One element of the Capitol regime's control is the annual Hunger Games. Here, every child between the ages of 12 and 18 is entered into a human lottery. From each District, one boy and one girl are selected. The 24 children are taken from their families amidst great pagentry and put into an outdoor arena to fight to the death. 24 enter - only 1 can leave. That one and their family will live out their lives back in their District in comfort and substance. The "festivities" of the games are broadcast across Panem to serve two distinct purposes. One to send a clear message to the Districts of who has the real power. The second is for the amusement of those in the Capitol. To them it is all one big, fun show, something like a mixing of the Olympics and the gladiator battles in the Roman Coliseum. To keep things moving along and exciting, the organizers force the contestants (referred to as tributes) to directly engage one another when things get too slow and the television ratings begin to sag. They do this by controlling every facet in the arena from the climate to the availability of food and water.
The Hunger Games (this year is the 74th) follow the plight of 16-year-old Katniss Everdeen.
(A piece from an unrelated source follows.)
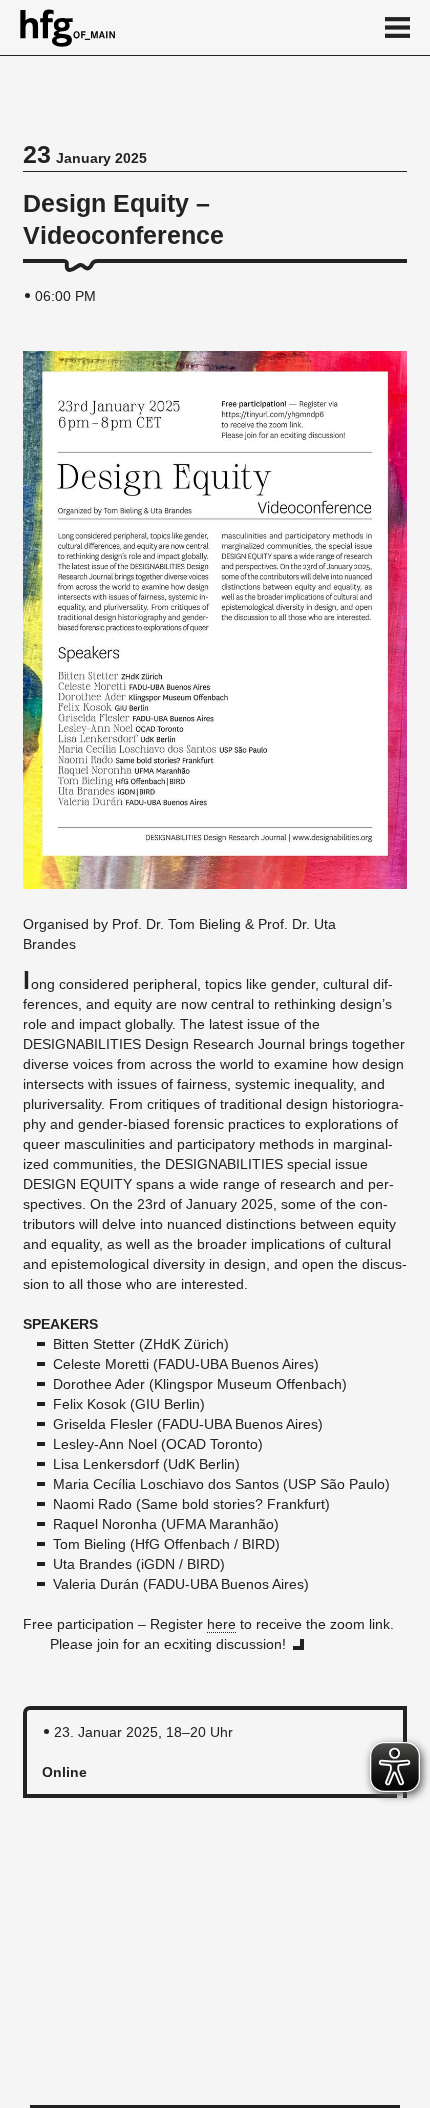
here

She survives her paultry, meager, wanting life in District 12, where her father was recently lost in a mining accident, and has had to learn to provide for her mother and sister. When her beloved younger sister Prim is selected as the girl to represent District 12 in the games, Katniss takes her place. We then follow along with Katniss as she heads off to the games. Her life now depends on using every survival skill and instinct she has learned back in District 12. Ultimately she is declared the winner of this year's games after the other contestants are killed. The problem is that through some deceipt, where she pretended to fall in love with her fellow District 12 tribute, both were allowed to survive the games. This is unheard of. She played this game for their survival, but the repercussions of mockery and defiance against the Capitol and their system of control begin.
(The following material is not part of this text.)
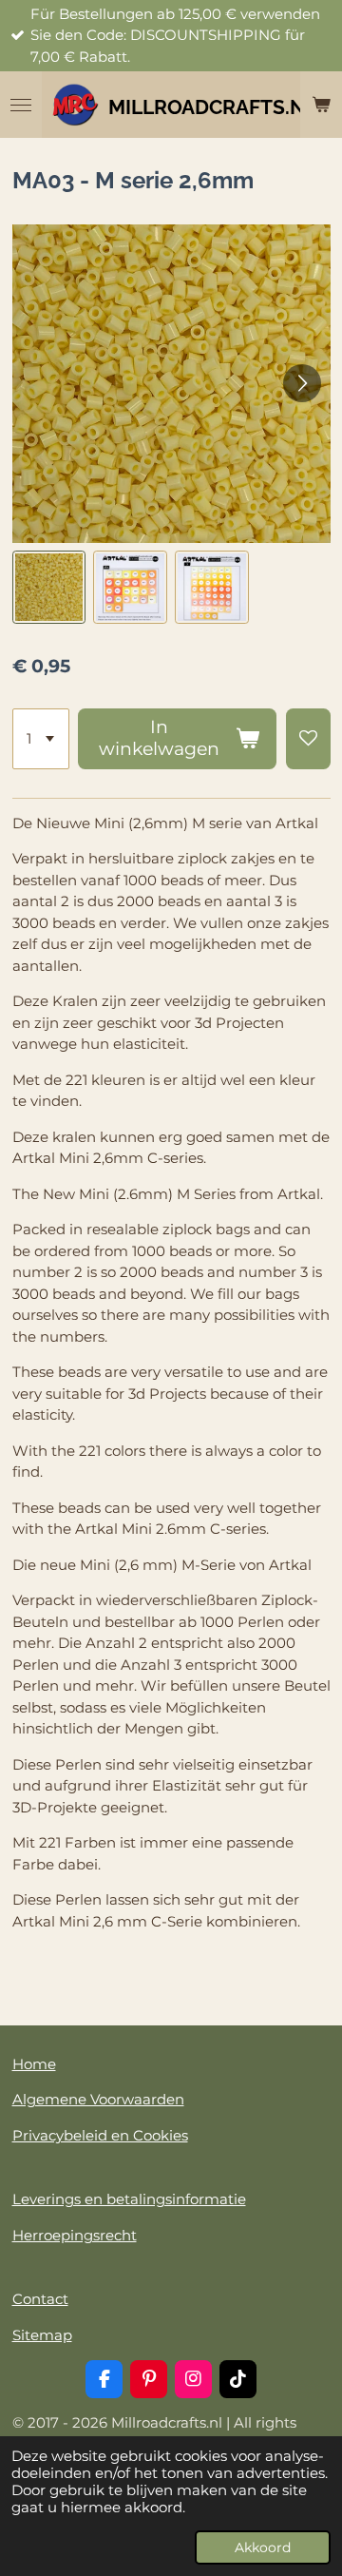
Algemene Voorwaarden (98, 2099)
In the Hunger Games, Collins created a world that was so painfully real. Throughout it all, she develops a hero who is not a ruthless cutthroat, but instead a real little girl who has to grow up and rely on herself. She has to learn how to step out of the limited existence that she knows, to give into the system without giving herself away. A highly recommended read that you won't be able to put down. Now on to the second book of the trilogy, Catching Fire.